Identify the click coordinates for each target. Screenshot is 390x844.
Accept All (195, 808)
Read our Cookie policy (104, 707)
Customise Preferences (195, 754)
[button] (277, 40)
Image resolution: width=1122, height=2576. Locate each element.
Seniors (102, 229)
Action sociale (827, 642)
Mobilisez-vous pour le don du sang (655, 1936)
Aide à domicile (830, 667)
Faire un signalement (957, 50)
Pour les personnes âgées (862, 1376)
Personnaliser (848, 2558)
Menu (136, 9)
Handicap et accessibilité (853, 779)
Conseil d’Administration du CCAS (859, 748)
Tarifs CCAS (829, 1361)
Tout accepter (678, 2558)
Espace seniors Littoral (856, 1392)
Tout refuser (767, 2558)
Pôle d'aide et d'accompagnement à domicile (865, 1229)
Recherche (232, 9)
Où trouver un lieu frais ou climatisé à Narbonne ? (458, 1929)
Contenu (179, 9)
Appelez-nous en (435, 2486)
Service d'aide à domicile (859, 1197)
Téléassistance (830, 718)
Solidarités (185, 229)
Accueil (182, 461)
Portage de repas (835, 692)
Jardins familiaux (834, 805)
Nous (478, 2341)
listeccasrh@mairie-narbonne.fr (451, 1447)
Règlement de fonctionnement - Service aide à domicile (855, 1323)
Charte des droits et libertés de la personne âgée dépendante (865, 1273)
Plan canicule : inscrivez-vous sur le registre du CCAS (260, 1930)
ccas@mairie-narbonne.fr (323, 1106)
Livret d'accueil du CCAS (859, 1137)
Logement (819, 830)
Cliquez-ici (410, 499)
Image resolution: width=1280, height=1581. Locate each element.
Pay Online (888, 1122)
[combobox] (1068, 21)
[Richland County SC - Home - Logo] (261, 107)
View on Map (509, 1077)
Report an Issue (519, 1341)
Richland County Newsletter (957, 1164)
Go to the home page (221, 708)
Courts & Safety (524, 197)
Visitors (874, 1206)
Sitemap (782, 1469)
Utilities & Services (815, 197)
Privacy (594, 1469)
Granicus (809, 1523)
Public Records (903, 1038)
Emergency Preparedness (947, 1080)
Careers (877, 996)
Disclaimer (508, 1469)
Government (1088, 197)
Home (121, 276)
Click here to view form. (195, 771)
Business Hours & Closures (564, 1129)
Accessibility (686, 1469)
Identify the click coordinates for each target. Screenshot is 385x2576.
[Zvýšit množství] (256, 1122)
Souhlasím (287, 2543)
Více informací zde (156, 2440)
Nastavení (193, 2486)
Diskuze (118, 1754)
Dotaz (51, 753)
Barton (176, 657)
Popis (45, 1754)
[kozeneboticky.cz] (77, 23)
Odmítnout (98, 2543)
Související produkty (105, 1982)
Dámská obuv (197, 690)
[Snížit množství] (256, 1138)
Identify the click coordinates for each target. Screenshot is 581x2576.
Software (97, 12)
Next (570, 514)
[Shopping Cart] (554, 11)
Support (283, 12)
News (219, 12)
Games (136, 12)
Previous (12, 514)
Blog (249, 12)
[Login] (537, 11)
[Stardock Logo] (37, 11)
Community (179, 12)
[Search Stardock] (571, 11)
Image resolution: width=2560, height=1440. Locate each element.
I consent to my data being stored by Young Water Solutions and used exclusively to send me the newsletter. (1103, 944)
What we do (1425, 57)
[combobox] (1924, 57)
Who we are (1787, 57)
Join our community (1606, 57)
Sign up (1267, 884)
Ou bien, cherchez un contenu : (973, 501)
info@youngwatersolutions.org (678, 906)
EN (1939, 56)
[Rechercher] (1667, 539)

####################

**Exercise prompt:**
Look above for the line that contains "Faire un signalement (957, 50)". Starting there, transcribe every line exactly until you have copied the line that contains "Public Records (903, 1038)".

**Answer to this task:**
Faire un signalement (957, 50)
Pour les personnes âgées (862, 1376)
Personnaliser (848, 2558)
Menu (136, 9)
Handicap et accessibilité (853, 779)
Conseil d’Administration du CCAS (859, 748)
Tarifs CCAS (829, 1361)
Tout accepter (678, 2558)
Espace seniors Littoral (856, 1392)
Tout refuser (767, 2558)
Pôle d'aide et d'accompagnement à domicile (865, 1229)
Recherche (232, 9)
Où trouver un lieu frais ou climatisé à Narbonne ? (458, 1929)
Contenu (179, 9)
Appelez-nous en (435, 2486)
Service d'aide à domicile (859, 1197)
Téléassistance (830, 718)
Solidarités (185, 229)
Accueil (182, 461)
Portage de repas (835, 692)
Jardins familiaux (834, 805)
Nous (478, 2341)
listeccasrh@mairie-narbonne.fr (451, 1447)
Règlement de fonctionnement - Service aide à domicile (855, 1323)
Charte des droits et libertés de la personne âgée dépendante (865, 1273)
Plan canicule : inscrivez-vous sur le registre du CCAS (260, 1930)
ccas@mairie-narbonne.fr (323, 1106)
Livret d'accueil du CCAS (859, 1137)
Logement (819, 830)
Cliquez-ici (410, 499)
Image resolution: width=1280, height=1581. Locate each element.
Pay Online (888, 1122)
[combobox] (1068, 21)
[Richland County SC - Home - Logo] (261, 107)
View on Map (509, 1077)
Report an Issue (519, 1341)
Richland County Newsletter (957, 1164)
Go to the home page (221, 708)
Courts & Safety (524, 197)
Visitors (874, 1206)
Sitemap (782, 1469)
Utilities & Services (815, 197)
Privacy (594, 1469)
Granicus (809, 1523)
Public Records (903, 1038)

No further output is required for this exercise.